Charter Oak Fire Insurance Co. v. Levine

736 S.W.2d 927
CourtCourt of Appeals of Texas
DecidedSeptember 3, 1987
DocketNo. 09-86-248 CV
StatusPublished
Cited by4 cases

This text of 736 S.W.2d 927 (Charter Oak Fire Insurance Co. v. Levine) is published on Counsel Stack Legal Research, covering Court of Appeals of Texas primary law. Counsel Stack provides free access to over 12 million legal documents including statutes, case law, regulations, and constitutions.

Bluebook
Charter Oak Fire Insurance Co. v. Levine, 736 S.W.2d 927 (Tex. Ct. App. 1987).

Opinion

OPINION

BROOKSHIRE, Justice.

Worker’s compensation case. Appellant pleaded a general injury. In a juried pro-[929]*929eeeding, a verdict was returned finding that the Appellee received an injury in the course of his employment on or about April 11, 1984, and that the injury was a producing cause of his total and permanent incapacity. The verdict determined that the Appellee’s incapacity began on April 11, 1984, and would not end until year “2008”. The verdict found that weekly installment payments, instead of a lump sum, would result in manifest hardship and injury to Levine.

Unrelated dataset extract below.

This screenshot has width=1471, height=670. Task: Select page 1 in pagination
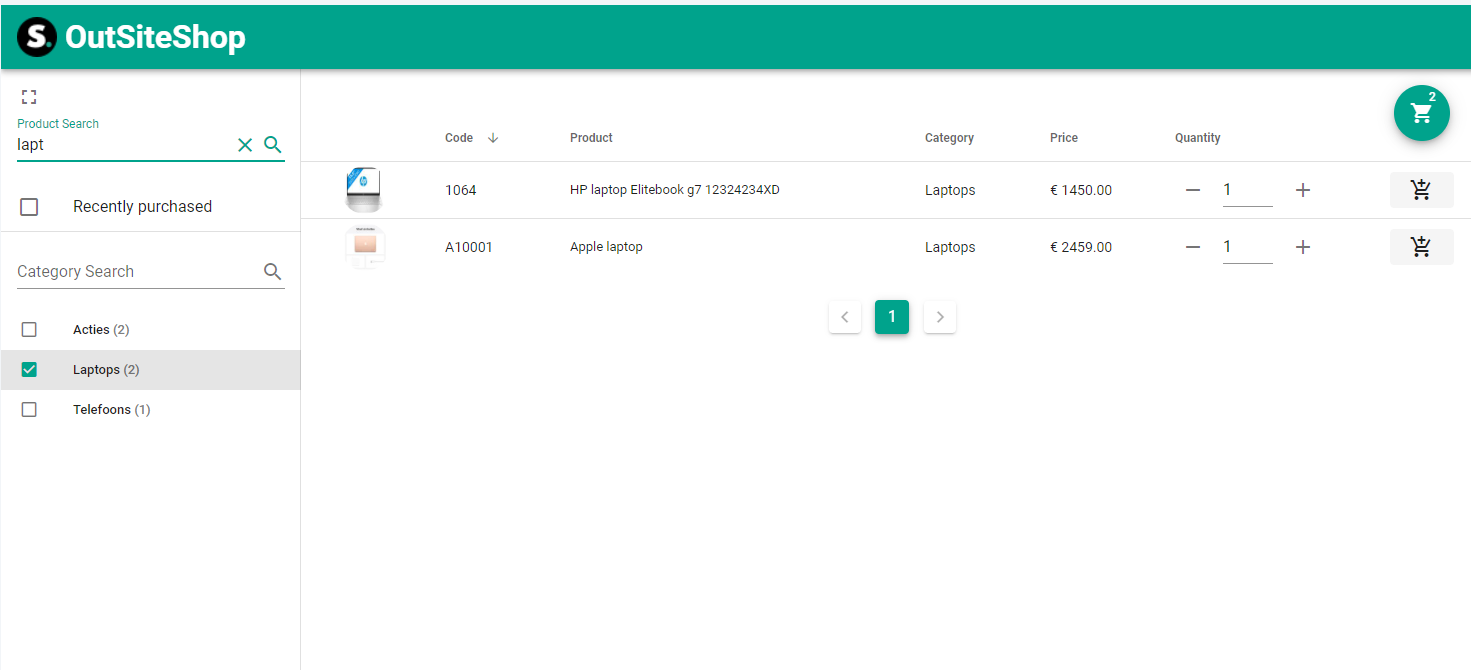tap(892, 317)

The carrier, in its first two points of error, argues that Charter Oak conclusively established that Appellee was not totally and permanently disabled and that there was no evidence from which the jury could determine that Appellee was totally and permanently disabled. Further, in Point of Error Three, it was argued that the evidence was insufficient to sustain the jury’s total and permanent incapacity finding. Admittedly, the evidence and testimony are conflicting on the incapacity issue.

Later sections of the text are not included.